AIM OF THE EXERCISE:
Look through the records below, and copy out every line that holds the string "text".

INFORMATION:
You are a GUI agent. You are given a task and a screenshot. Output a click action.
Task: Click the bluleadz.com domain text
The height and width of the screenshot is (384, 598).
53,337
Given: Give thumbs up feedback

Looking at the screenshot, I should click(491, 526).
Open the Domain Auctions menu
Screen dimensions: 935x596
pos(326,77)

* * *

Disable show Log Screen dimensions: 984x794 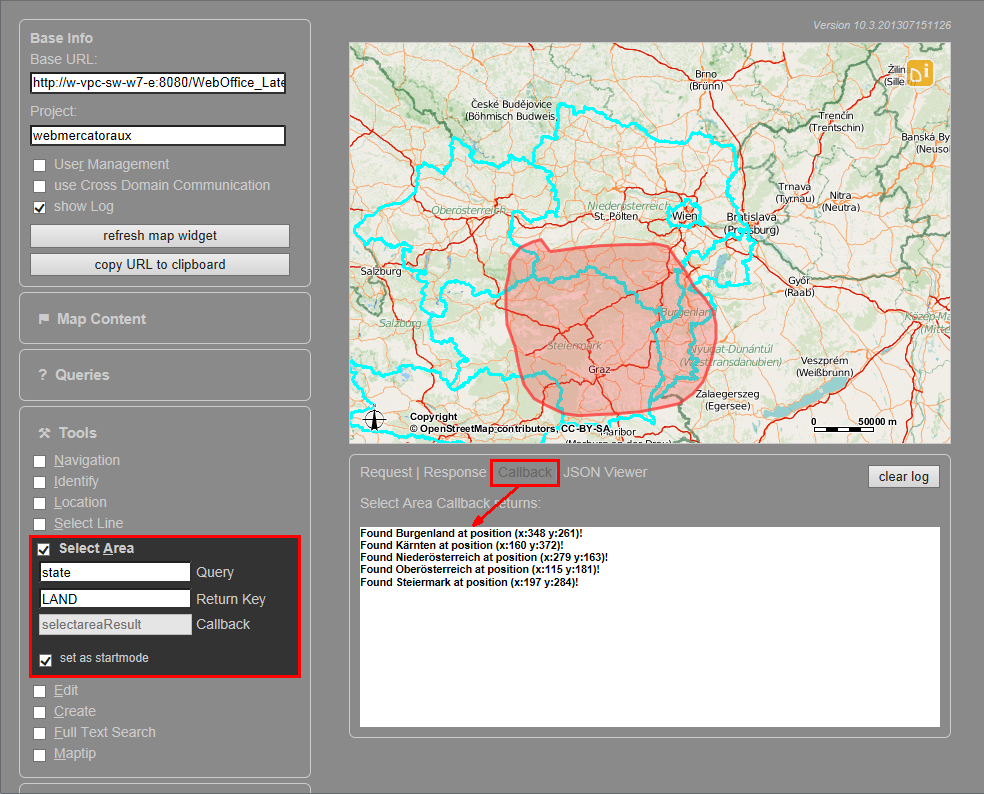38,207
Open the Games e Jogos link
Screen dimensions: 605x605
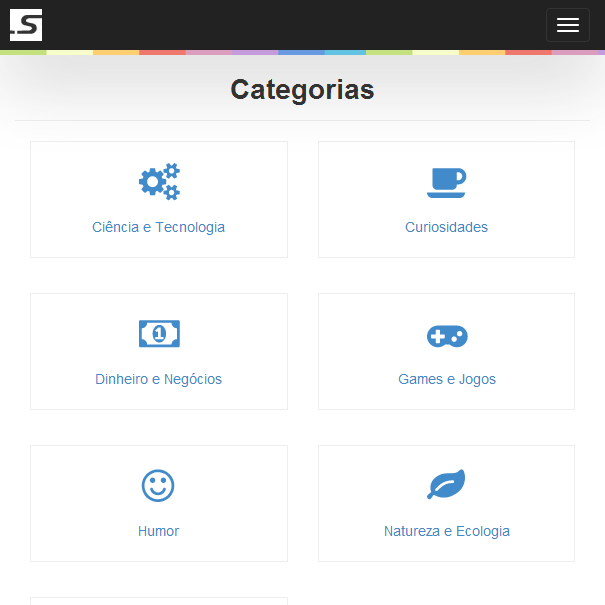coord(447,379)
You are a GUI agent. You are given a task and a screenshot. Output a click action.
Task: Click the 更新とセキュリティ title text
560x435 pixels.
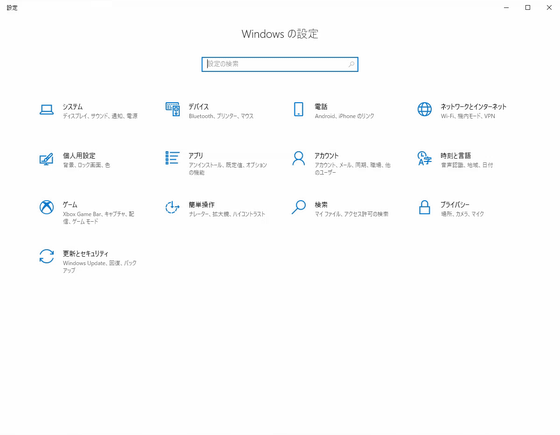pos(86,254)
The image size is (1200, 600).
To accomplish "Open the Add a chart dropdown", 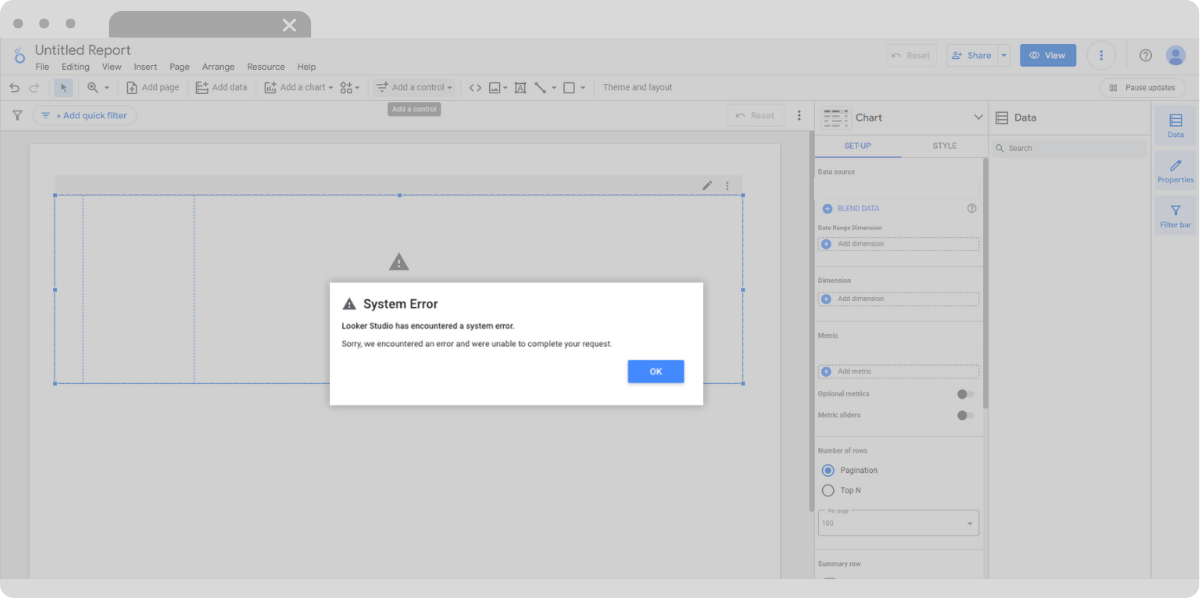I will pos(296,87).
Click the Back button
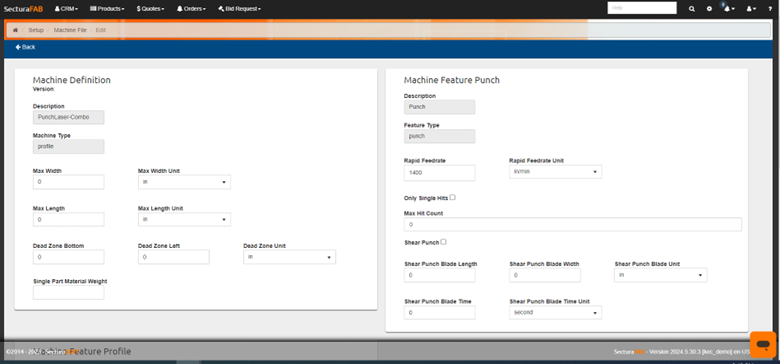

EXERCISE RESPONSE:
Task: Click the bluleadz.com domain text
Task: Click the 更新とセキュリティ title text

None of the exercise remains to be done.